Each district has its own network with a firewall and intrusion detection system between it and the main backbone, the Corps of Engineers enterprise information system. The backbone features two gateways to the Internet that also are protected by firewalls and defensive software, Aubin adds. Additionally, two nonsecure Internet protocol router network gateways connect to the Army’s network. A new region has been established in Iraq, with three districts in that country and one in Afghanistan. It is connected to the backbone via satellite, he says.
The Corps of Engineers has implemented stringent security measures because it was the victim of a major cyberattack, Aubin explains. In the late 1990s, a group of Russian hackers broke into the Corps’ and a number of other U.S. government computer systems. This was the “Moonlight Maze” incident. “The Russians hacked into our network and were using our computers to jump to industry and other government and military computers,” he says.
The hackers gathered sensitive data, processed it in Corps of Engineers computers and held it there for 30 days before moving it to England or Canada. There it resided on other computers for another 30 days before being encrypted and sent on to Russia.
The Central Intelligence Agency and the Federal Bureau of Investigation became aware of the hackers’ activities and asked the Corps to continue operating its systems as normal to track the intruders, Aubin relates.

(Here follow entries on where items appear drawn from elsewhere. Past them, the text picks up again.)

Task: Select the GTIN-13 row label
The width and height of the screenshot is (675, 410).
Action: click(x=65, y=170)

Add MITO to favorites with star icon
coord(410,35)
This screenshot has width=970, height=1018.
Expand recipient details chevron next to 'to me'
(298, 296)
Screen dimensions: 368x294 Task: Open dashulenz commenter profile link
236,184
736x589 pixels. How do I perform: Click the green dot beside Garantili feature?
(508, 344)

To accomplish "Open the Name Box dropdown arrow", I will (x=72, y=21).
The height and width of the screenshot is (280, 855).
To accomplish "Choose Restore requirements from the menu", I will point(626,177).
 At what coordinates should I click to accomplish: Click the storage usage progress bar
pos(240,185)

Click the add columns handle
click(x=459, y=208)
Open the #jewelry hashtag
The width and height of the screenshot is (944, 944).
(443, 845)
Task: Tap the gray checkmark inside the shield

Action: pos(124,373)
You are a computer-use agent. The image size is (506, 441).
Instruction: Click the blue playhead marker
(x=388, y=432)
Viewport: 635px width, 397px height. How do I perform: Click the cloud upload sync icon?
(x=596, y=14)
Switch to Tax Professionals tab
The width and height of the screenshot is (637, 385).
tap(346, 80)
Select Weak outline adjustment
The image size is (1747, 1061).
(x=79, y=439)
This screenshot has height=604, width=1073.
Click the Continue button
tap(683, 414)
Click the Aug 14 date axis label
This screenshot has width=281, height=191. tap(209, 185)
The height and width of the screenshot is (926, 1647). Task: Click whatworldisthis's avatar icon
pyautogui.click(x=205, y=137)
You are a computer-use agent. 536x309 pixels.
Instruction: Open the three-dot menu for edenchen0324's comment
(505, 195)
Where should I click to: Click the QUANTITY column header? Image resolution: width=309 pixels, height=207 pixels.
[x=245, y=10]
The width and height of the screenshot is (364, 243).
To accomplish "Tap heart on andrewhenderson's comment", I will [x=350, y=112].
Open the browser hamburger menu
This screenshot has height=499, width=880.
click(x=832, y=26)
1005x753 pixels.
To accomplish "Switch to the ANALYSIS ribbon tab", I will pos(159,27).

Once enough evidence had been accumulated, the Russian government was approached, and the hackers were arrested. “As a result of that whole operation, the Army funded us, and we got a lot of firewalls and intrusion detection equipment,” he says.
The U.S. Defense Department has contracts to provide the Corps of Engineers with free anti-virus software. According to Aubin, there are three types in use: Trend, Norton and McAffe. “We now require all of our units to have one of those three on our servers and a different one on desktop computers. So you’ve got two anti-virus programs, and in some places they’re using three,” Aubin offers.
Aubin notes that at Corps of Engineers headquarters in Washington, D.C., network administrators use Antigen software, which uses the updates from all three types of anti-virus software. He adds that the agency has not suffered from any types of malicious code attacks in some years. Although incidents do occur, network security has greatly improved since Moonlight Maze.
There has been ongoing discussion between government and industry regarding spyware, but the definition is ambiguous so these types of programs are grouped together with worms and viruses because they can act without user consent. “When people talk about spyware, sometimes they’re really not talking about a piece of software that acquires private communications about the user. They may just be talking about something that subverts the user’s control of the computer,” Eckenwiler explains.
Like other forms of malicious code, spyware that represents a threat to computer networks is a violation of federal and state laws. However, Eckenwiler cautions that the criminal investigation process usually works after an incident has occurred. “People come to us with a report that some event has occurred, and if there’s enough evidence to go forward, then an investigation is launched. That’s a lot of machinery to gear up,” he says.
As with any crime, the police cannot be everywhere. Threats to an organization’s computer networks must be countered by an active network defense. “Law enforcement is plainly part of the equation. We do have an important role to play in terms of deterrence. But it’s just one leg of the stool. I think having one’s eyes open with respect to the kinds of electronic threats that are out there and taking proactive measures is an equal part of avoiding this problem,” observes Eckenwiler.